> [Brief]:
Please reproduce the entries below exactly from the line with "Where should I" through their last line, leaving out any pictures.

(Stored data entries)
....

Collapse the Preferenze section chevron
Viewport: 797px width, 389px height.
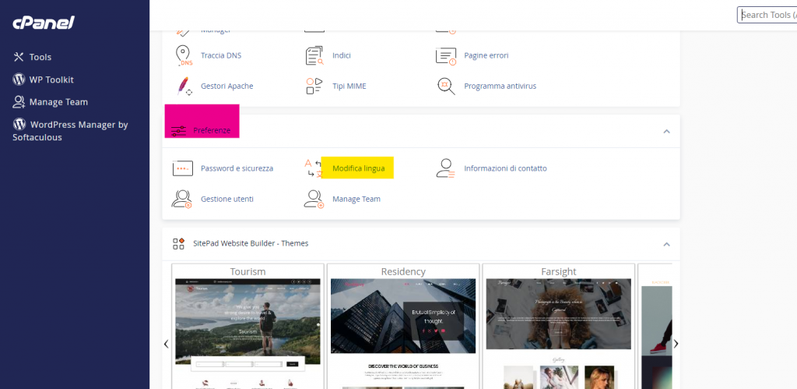666,131
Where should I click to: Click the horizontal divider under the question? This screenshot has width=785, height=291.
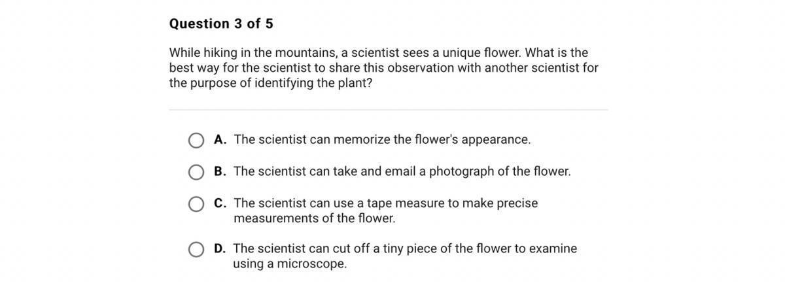click(389, 110)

....

> [Output]:
Where should I click to: Click the horizontal divider under the question? This screenshot has width=785, height=291.
click(389, 110)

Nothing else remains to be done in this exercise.